Effects of arsenite exposure and postincubation on the levels of various post-translational histone modifications in A549 cells. Cells were exposed to NaAsO₂ for 24 h and subsequently subjected to either 0 h (A,C,E,G) or 48 h (B,D,F,H) arsenite-free recovery period. Relative modification abundance was detected using Western blotting. For the semiquantitative analysis presented here, the results were normalized to the respective loading controls (Ponceau, histone H3, and β-Actin) and averaged. Shown are mean values ± SD from at least three independent experiments. Statistical analysis was performed using a one-way ANOVA followed by a Dunnett’s post hoc test to evaluate which of the observed changes in exposed cells reached statistical significance compared to the untreated control: *­(p < 0.05), **­(p < 0.01), ***­(p < 0.001), ****­(p < 0.0001).

6

Effects of acute arsenite exposure on the level of H3K9ac and H3K18ac in BEAS-2B cells.
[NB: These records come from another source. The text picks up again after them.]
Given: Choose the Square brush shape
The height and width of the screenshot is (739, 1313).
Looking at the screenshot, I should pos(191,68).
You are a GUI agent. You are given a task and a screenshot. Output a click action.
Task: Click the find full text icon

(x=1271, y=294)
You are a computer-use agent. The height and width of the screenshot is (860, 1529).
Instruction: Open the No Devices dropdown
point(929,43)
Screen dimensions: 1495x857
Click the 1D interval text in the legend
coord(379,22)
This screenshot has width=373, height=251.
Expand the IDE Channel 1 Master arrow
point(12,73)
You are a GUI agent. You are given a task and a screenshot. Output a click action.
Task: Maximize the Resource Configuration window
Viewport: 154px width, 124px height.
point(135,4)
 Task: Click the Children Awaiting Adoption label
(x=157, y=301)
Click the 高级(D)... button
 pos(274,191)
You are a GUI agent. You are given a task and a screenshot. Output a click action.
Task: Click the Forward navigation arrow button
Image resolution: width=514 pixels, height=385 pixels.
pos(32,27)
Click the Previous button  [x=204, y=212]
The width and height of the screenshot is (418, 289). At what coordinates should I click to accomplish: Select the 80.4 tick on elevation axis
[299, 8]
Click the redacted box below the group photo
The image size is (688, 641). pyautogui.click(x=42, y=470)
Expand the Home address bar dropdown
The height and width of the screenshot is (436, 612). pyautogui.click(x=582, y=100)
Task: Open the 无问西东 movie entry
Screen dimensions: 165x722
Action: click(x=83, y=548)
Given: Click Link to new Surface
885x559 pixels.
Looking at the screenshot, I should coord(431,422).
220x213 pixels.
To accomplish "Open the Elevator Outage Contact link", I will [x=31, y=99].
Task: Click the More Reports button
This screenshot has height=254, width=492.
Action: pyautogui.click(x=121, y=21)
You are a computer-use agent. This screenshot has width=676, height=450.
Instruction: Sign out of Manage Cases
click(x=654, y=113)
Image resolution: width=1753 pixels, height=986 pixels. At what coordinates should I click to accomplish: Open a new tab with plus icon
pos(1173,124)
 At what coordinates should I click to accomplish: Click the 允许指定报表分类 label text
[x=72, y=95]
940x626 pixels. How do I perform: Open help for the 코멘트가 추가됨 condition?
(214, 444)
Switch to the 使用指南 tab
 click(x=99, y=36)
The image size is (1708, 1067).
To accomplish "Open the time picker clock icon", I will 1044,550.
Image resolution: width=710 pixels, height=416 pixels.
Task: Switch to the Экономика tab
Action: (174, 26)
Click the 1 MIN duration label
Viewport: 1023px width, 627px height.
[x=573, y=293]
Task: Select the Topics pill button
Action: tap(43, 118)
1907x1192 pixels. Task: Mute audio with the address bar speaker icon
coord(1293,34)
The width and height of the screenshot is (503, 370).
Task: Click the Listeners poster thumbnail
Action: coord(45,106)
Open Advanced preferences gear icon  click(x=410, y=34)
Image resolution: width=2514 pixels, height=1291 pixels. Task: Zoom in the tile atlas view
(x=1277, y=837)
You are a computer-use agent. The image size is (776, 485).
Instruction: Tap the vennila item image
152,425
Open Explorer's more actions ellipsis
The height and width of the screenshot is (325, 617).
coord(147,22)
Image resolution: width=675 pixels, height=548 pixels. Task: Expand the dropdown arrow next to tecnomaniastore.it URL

PTM levels were detected using Western blotting. The values were normalized to the respective loading controls (Ponceau, histone H3, and β-Actin) and averaged. Shown are mean values ± SD from at least three independent experiments performed. Statistical analysis was performed using a one-way ANOVA followed by a Dunnett’s post hoc test to evaluate which of the observed changes in exposed cells reached statistical significance compared to the untreated control: *­(p < 0.05), *** (p < 0.001), **** (p < 0.0001).

7

Relative abundances of the variably modified forms of selected peptides from histone H3 upon treatment of A549 cells with increasing arsenite concentrations. The cells were incubated with 5 μM to 20 μM NaAsO₂ for 24 h. Post-translational histone modifications were analyzed by LC–MS/MS. The data are shown for all modified forms of peptide spanning residues K9-R17 (A), K18-R26 (C), K27-R40 from canonical H3 (E) and variant H3.3 (G), and the respective zoomed in versions show PTM combinations at K9/K14 (B), K18/K23 (D), and K27/K36 (F,H) of these sequences significantly changing in abundance. The quantitative data obtained from biological triplicates were plotted as individual dots. The bar heights correspond to the mean ± confidence interval at 95% confidence level. The histograms of the other analyzed peptides from H3 are represented in Supporting Information Figure S7.

8

Effect of arsenite exposure and postincubation on the total HDAC and HAT activity in A549 cells. Cells were exposed to NaAsO₂ for 24 h and subsequently subjected to either 0 h (A,C,E) or 48 h (B,D,F) recultivation in the absence of arsenite. HDAC and HAT activity were determined by ELISA-based methods. The HDAC activity is shown in (A,B), while (C,D) display the results with an additional 2 μM Trichostatin A (TSA) HDAC inhibitor treatment of the nuclear extracts. The HAT activity is displayed in (E,F). Shown are mean values ± standard deviation from at least three independent experiments performed in duplicate. Statistical analysis was performed using a one-way ANOVA followed by a Dunnett’s post hoc test to evaluate which of the observed changes in exposed cells reached statistical significance compared to the untreated control: *­(p < 0.05), **­(p < 0.01), *** (p < 0.001).